ABP to Lead EU Fight for UK Ports


Britain’s biggest port operator Associated British Ports (ABP) is travelling to Strasbourg on March 7, 2016 to make the case against the proposals that will determine the future of the UK's port industry before voting on the regulation on March, 8. 

This follows news that UK ports could be at threat due to regulations proposed by the EU, as they may not be able to trade as commercial businesses.

The vote comes as a new survey reveals that the majority of adults from across six major European countries prefer their own national governments to be responsible for overseeing the activities of commercial sea ports.

The European survey conducted by independent pollster ComRes covered Britain, France, Germany, Spain, Italy and Poland, and shows 66% think that national governments where the ports are based should be responsible for overseeing the activities of commercial sea ports in EU countries, against just 22% who think the European Union should be responsible. 

Support for national government oversight was strongest in the UK and Germany, with 74% and 71% respectively.

The UK ports industry is united in opposition to the proposals and is urging MEPs to vote against.

PTI undertook a poll in 2015 which highlighted the majority of readers preferred ports to be governed in a mixed structure of nationalised and privatised elements.

James Cooper, CEO of ABP and Chairman of the UK Major Ports Group, said: “Privately-financed ports are engines of growth and they will be undermined by this new EU Ports Regulation if adopted.

“While the Regulation claims to promote competition, the effect will be to prevent privately-financed ports operating as fully commercial businesses. The ambiguity in the current text is unhelpful, as it creates uncertainty and puts essential future investment, growth and jobs at risk. It is simply not clear how this regulation will add value to European ports.”

Katharine Peacock, Managing Director of ComRes, said: “A clear majority of people across each of the six countries think that national governments should be responsible for commercial sea ports within their borders, not the EU.

“Given the widespread importance placed on the contribution of sea ports to national economies, it is notable that despite some variations between countries, there is broad consensus that sea ports should remain the remit of member states rather than Brussels.”

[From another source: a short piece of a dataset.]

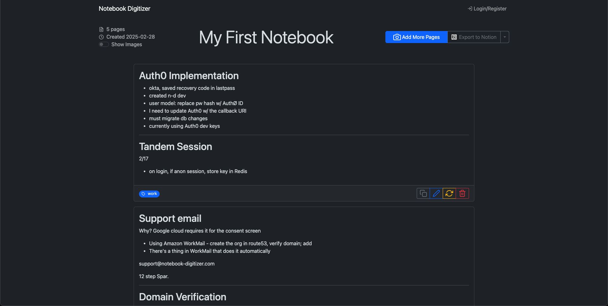Click the camera icon on Add More Pages
608x306 pixels.
coord(397,37)
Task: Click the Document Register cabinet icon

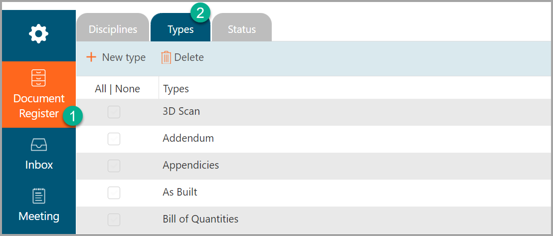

The UK is presently making up its mind on its overall membership of the European Union in the decision termed as “Brexit”.

The Brexit debate is hinging on several factors, however the British economy is a primary one. Those campaigning to stay in the EU – which includes UK Prime Minister David Cameron – believe Britain can trade and cooperate better with Europe when in a political union.

Those who campaign to leave argue the EU puts too many regulations on Britain’s economy and upends its sovereignty.